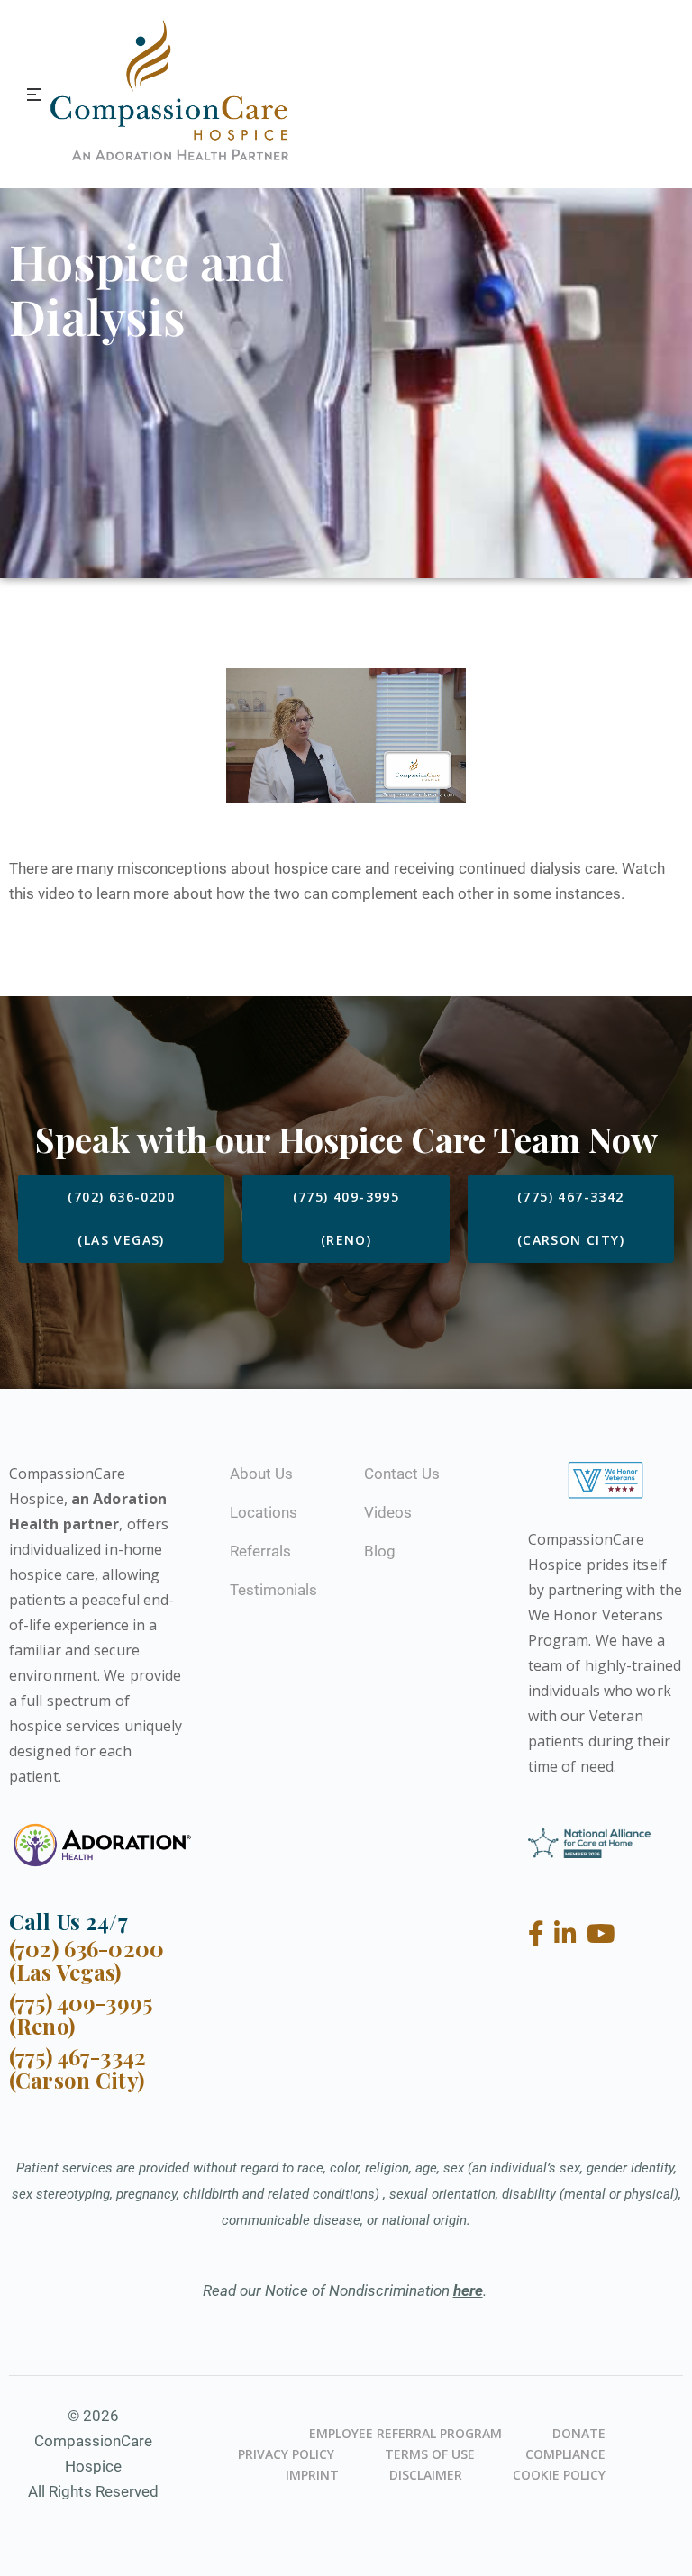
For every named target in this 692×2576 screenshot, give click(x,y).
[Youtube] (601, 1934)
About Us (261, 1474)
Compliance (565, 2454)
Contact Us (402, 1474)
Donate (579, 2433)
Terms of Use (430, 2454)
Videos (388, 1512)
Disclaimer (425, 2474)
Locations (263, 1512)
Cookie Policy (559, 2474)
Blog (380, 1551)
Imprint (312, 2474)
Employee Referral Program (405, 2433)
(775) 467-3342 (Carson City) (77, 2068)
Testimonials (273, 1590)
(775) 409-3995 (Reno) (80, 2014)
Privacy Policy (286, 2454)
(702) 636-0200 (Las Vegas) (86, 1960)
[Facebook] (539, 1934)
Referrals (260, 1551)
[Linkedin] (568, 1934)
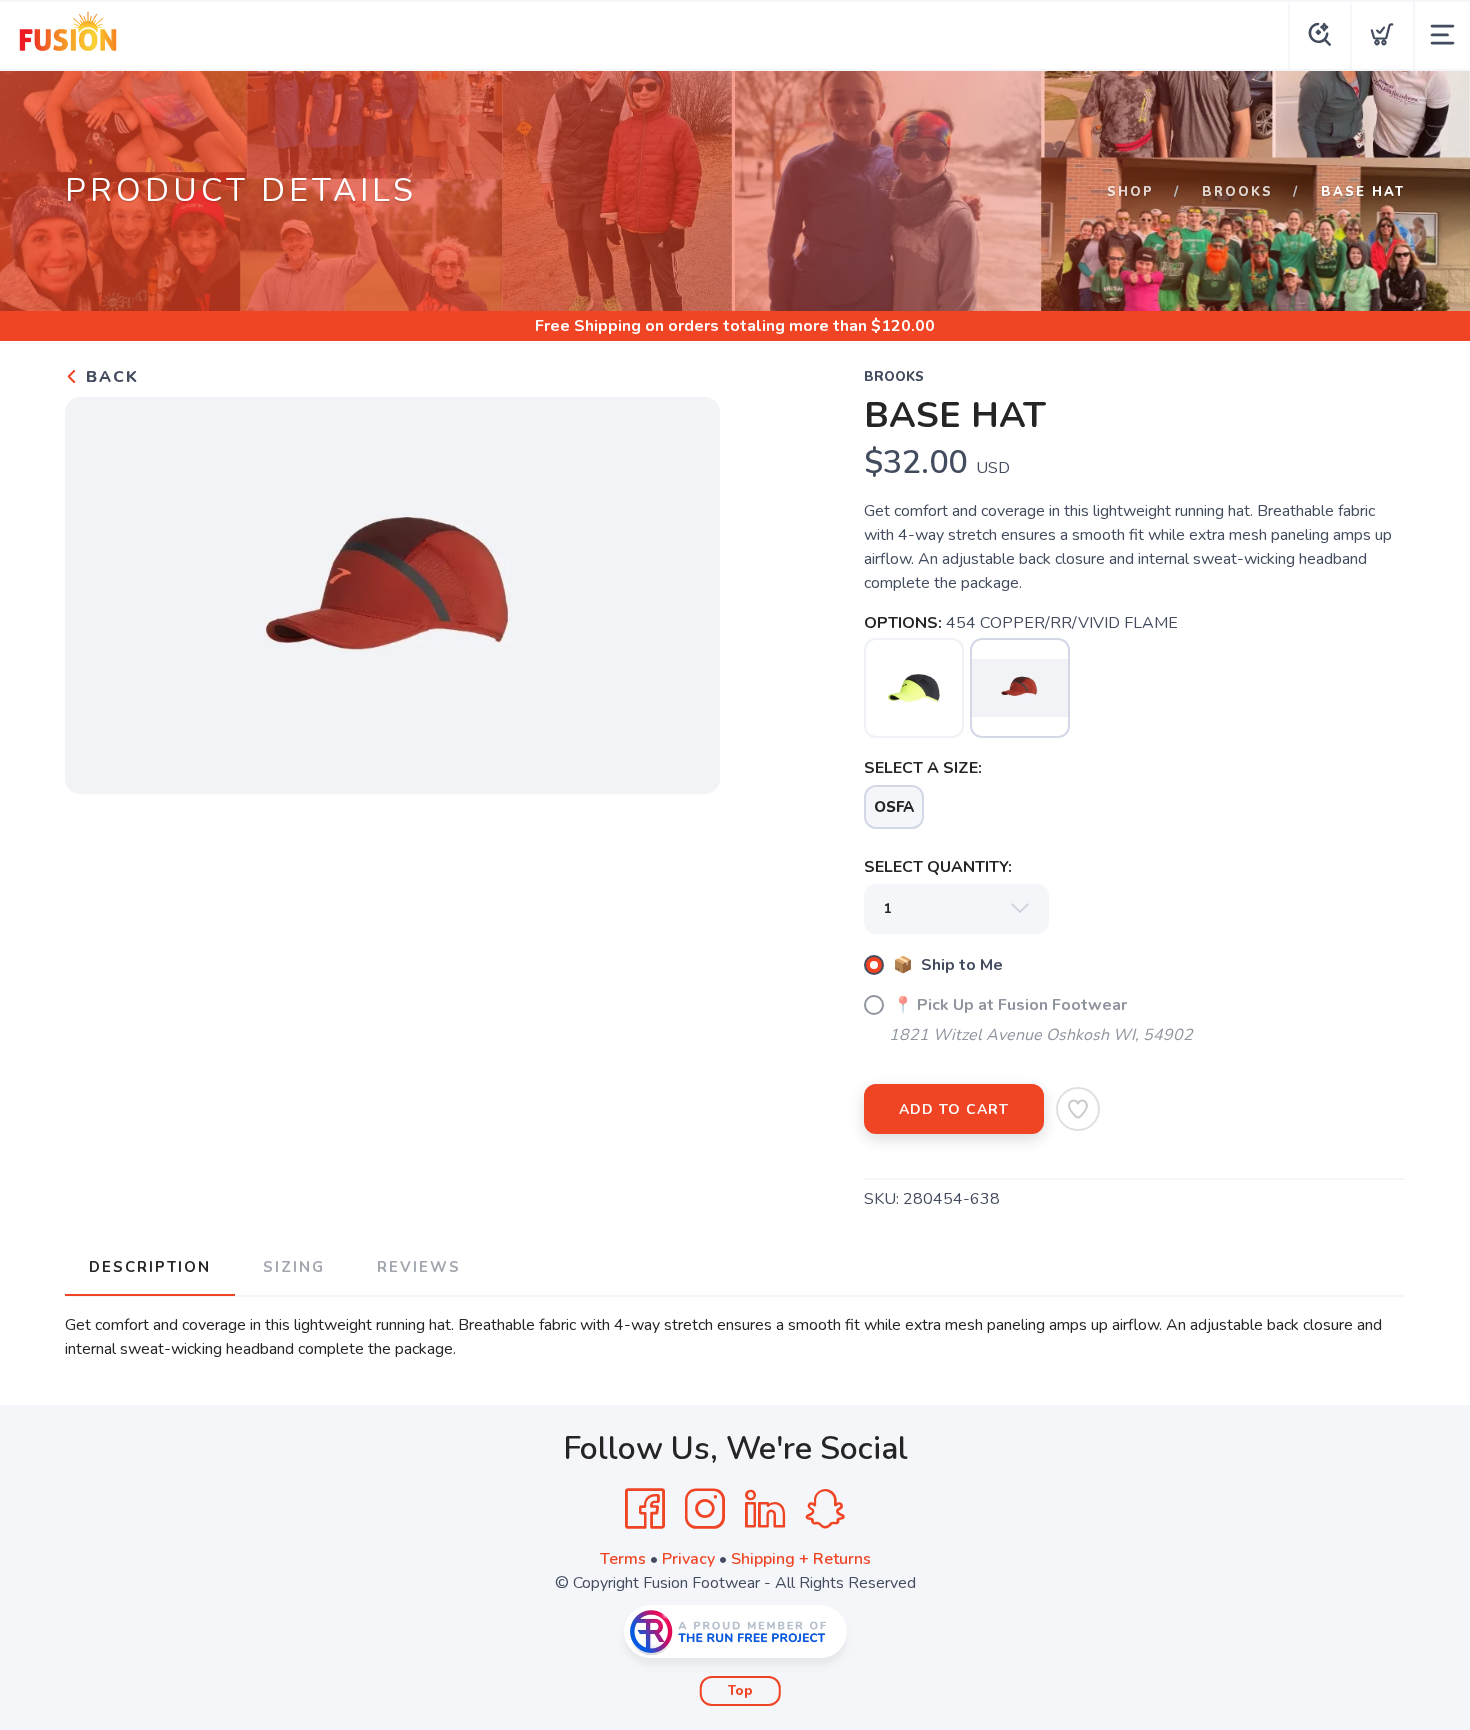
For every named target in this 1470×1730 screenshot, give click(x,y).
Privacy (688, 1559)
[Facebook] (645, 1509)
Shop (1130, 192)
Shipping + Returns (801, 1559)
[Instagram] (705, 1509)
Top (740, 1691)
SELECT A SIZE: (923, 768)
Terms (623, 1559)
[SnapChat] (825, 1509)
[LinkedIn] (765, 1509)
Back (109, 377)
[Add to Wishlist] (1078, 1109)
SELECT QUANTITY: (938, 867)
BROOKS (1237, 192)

What is being asked:
Show the lines above with "this".

Exercise solution:
For every named target in this 692×2576 screenshot, give click(x,y).
For every named target in this 1470×1730 screenshot, give click(x,y).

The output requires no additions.